*PROBLEM TO SOLVE*. Among the entries that follow, the required portion opens with the line containing "Ask a question [button] (452, 1520)" and closes with the line containing "КУКЛА МАША (274, 2005)". Give that portion again exactly, and nothing else.

=== DATA LISTING ===

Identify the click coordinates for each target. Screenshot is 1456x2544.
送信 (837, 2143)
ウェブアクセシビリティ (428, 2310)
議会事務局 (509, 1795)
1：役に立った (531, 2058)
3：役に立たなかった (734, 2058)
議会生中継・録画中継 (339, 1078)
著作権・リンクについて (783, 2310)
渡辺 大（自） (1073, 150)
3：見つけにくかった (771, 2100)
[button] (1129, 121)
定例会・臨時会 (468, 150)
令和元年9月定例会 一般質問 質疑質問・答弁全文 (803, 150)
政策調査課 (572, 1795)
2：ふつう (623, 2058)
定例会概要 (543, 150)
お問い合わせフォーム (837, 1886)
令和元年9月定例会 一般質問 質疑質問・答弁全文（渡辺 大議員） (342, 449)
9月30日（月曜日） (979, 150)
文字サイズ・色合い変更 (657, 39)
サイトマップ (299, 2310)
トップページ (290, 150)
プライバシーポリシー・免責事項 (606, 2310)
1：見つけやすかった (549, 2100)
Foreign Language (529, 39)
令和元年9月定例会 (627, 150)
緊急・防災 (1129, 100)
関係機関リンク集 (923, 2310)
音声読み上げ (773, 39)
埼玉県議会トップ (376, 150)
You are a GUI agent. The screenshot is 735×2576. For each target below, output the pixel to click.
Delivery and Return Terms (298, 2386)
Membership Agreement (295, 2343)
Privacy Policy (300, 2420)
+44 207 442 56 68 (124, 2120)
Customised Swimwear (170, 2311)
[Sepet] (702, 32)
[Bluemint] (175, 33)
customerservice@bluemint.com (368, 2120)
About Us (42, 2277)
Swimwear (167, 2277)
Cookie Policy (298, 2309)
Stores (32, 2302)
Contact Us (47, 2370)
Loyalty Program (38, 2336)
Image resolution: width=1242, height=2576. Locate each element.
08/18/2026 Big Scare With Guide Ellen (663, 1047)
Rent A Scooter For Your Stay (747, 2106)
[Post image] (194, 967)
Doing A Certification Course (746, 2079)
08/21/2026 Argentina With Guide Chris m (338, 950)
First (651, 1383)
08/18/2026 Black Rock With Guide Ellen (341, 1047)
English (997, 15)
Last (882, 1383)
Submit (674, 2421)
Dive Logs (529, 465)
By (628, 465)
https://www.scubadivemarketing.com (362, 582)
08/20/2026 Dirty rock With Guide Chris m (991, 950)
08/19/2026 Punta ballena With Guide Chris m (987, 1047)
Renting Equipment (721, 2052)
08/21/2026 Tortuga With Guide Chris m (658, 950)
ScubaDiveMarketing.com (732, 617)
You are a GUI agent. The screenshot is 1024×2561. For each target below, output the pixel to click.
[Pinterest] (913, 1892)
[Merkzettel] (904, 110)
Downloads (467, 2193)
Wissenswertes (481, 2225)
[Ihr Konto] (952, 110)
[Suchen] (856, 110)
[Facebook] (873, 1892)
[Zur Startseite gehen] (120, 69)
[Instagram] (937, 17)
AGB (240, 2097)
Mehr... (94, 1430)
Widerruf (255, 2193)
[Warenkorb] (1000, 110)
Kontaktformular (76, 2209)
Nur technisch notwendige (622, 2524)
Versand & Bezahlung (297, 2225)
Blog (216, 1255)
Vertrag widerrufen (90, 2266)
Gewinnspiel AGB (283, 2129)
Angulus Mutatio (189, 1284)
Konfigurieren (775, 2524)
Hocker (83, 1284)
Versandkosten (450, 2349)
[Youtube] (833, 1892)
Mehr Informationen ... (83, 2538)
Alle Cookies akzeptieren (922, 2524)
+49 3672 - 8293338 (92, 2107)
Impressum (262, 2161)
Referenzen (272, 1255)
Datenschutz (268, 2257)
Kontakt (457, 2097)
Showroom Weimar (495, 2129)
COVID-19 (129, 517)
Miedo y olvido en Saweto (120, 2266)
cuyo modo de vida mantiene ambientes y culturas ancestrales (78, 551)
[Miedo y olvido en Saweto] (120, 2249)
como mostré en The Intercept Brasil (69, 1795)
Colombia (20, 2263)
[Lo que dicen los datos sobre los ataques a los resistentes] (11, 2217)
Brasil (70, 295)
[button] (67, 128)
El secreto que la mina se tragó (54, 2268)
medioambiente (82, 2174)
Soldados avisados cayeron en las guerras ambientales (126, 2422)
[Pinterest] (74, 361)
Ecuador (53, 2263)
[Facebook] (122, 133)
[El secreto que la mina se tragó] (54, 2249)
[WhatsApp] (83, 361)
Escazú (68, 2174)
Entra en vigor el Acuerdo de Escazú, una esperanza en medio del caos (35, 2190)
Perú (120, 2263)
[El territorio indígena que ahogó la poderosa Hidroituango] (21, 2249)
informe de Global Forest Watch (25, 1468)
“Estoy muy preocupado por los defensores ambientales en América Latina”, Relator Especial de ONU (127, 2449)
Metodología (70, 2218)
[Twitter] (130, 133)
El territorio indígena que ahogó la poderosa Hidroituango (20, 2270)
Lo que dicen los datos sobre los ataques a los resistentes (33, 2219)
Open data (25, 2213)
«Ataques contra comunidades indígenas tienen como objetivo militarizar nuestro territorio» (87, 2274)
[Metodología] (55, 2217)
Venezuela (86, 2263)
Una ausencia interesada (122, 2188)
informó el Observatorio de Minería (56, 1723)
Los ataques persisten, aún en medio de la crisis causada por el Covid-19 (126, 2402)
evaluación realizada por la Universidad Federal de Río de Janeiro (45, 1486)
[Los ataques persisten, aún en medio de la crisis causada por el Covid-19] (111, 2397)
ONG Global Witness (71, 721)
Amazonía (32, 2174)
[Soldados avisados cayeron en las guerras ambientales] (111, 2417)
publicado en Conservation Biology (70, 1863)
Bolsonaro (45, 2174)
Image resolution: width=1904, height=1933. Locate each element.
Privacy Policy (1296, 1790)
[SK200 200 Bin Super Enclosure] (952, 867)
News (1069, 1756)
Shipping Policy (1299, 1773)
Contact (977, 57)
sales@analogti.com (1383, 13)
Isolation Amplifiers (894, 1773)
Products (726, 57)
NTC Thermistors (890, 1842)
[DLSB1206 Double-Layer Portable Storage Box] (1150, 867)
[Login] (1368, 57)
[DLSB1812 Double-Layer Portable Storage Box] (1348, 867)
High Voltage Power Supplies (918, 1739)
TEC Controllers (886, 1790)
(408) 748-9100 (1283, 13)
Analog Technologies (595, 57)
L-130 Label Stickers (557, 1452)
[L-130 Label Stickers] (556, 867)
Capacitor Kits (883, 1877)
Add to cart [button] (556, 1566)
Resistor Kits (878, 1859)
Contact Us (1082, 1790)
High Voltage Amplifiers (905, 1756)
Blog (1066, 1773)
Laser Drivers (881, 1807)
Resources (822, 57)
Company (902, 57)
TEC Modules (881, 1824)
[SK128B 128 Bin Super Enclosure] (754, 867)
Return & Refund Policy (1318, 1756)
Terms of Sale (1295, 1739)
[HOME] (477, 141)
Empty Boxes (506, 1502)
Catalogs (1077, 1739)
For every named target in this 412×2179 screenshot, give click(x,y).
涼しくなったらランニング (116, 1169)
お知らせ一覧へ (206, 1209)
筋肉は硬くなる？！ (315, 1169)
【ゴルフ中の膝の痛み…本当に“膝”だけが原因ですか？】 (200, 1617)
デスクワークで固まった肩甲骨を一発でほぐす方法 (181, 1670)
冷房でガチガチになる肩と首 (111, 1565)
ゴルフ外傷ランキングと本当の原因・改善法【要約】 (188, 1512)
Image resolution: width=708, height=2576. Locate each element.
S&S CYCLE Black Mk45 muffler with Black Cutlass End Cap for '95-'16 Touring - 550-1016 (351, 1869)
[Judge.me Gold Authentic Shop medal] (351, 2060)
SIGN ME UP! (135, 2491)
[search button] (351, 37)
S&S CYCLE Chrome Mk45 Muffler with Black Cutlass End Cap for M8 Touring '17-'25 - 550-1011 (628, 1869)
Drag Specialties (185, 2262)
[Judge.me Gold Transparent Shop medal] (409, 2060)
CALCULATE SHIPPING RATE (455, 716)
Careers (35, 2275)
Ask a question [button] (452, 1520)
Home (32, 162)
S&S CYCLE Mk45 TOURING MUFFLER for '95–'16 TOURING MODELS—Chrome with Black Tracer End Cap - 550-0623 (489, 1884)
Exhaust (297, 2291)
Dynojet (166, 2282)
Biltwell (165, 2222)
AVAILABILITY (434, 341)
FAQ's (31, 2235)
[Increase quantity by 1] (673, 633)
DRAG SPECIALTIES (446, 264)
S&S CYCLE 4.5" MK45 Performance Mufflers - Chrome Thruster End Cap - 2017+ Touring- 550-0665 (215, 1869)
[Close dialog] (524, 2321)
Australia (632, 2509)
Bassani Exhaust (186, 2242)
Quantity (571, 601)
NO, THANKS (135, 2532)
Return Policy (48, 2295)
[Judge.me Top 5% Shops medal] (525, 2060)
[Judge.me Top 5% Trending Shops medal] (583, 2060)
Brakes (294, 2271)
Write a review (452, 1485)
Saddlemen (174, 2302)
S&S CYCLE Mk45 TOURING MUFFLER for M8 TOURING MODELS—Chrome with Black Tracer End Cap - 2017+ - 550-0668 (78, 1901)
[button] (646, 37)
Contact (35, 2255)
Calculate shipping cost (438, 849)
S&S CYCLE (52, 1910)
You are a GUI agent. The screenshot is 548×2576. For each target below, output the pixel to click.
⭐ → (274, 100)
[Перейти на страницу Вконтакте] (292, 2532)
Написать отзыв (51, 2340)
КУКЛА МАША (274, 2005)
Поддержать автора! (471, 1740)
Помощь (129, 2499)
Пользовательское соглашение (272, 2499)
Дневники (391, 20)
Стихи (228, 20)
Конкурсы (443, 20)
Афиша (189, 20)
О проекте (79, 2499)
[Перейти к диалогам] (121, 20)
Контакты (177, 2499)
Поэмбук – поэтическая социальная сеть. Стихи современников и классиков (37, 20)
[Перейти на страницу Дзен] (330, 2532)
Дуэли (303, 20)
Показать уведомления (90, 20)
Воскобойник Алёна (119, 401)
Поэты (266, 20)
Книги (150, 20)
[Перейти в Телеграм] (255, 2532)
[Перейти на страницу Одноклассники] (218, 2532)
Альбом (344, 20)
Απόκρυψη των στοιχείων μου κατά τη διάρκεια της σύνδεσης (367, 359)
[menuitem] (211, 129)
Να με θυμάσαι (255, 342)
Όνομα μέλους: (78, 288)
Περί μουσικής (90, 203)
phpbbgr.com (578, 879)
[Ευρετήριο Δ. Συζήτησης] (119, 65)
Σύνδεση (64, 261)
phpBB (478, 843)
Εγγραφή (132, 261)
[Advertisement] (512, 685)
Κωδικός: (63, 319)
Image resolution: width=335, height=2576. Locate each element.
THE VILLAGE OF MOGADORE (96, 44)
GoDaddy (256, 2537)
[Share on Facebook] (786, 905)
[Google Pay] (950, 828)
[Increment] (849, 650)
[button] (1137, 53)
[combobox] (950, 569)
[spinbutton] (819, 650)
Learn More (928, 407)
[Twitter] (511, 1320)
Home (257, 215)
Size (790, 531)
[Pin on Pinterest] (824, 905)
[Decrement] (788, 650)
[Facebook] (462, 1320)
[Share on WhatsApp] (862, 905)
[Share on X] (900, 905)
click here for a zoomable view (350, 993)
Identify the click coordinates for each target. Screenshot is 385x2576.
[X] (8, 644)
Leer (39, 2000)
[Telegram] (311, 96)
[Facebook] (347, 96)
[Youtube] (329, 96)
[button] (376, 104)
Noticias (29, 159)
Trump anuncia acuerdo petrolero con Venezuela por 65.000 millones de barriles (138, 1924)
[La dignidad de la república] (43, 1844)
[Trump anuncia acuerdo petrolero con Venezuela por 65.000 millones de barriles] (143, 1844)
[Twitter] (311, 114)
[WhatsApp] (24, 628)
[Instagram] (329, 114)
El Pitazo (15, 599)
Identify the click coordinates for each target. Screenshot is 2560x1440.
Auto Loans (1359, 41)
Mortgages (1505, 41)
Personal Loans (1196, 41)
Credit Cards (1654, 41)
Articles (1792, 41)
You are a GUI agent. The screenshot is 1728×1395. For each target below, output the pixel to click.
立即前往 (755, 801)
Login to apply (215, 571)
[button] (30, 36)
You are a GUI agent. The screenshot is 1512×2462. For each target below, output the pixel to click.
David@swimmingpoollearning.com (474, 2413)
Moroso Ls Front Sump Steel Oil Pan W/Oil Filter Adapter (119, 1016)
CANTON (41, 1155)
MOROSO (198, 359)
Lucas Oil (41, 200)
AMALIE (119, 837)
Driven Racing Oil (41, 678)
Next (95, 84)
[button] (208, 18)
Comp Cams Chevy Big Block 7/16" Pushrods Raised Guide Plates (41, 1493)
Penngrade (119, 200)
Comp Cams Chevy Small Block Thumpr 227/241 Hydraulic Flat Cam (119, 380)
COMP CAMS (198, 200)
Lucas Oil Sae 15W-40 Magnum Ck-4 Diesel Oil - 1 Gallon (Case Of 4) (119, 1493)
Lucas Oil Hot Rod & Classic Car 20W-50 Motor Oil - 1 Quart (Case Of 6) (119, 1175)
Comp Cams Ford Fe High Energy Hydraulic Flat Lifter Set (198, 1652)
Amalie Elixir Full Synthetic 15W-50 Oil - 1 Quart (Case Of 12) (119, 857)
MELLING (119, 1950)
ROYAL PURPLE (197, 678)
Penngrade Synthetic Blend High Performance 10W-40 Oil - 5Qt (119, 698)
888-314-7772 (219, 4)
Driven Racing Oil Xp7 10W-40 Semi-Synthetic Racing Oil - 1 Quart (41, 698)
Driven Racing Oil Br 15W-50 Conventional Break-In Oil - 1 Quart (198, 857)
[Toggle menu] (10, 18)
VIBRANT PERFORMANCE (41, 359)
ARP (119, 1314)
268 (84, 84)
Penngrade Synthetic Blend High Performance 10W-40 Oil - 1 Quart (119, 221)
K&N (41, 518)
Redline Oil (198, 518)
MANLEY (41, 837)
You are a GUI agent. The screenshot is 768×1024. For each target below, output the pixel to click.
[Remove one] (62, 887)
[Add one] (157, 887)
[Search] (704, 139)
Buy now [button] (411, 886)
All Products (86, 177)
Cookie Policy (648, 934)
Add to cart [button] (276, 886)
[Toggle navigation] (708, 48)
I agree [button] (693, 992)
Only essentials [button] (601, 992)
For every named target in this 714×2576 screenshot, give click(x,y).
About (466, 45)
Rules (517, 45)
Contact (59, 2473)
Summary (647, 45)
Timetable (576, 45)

===

*ANSWER SPACE*.
Ask a question [button] (452, 1520)
Home (32, 162)
S&S CYCLE Mk45 TOURING MUFFLER for '95–'16 TOURING MODELS—Chrome with Black Tracer End Cap - 550-0623 (489, 1884)
Exhaust (297, 2291)
Dynojet (166, 2282)
Biltwell (165, 2222)
AVAILABILITY (434, 341)
FAQ's (31, 2235)
[Increase quantity by 1] (673, 633)
DRAG SPECIALTIES (446, 264)
S&S CYCLE 4.5" MK45 Performance Mufflers - Chrome Thruster End Cap - 2017+ Touring- 550-0665 (215, 1869)
[Close dialog] (524, 2321)
Australia (632, 2509)
Bassani Exhaust (186, 2242)
Quantity (571, 601)
NO, THANKS (135, 2532)
Return Policy (48, 2295)
[Judge.me Top 5% Shops medal] (525, 2060)
[Judge.me Top 5% Trending Shops medal] (583, 2060)
Brakes (294, 2271)
Write a review (452, 1485)
Saddlemen (174, 2302)
S&S CYCLE Mk45 TOURING MUFFLER for M8 TOURING MODELS—Chrome with Black Tracer End Cap - 2017+ - 550-0668 (78, 1901)
[button] (646, 37)
Contact (35, 2255)
Calculate shipping cost (438, 849)
S&S CYCLE (52, 1910)
You are a GUI agent. The screenshot is 548×2576. For each target below, output the pixel to click.
⭐ → (274, 100)
[Перейти на страницу Вконтакте] (292, 2532)
Написать отзыв (51, 2340)
КУКЛА МАША (274, 2005)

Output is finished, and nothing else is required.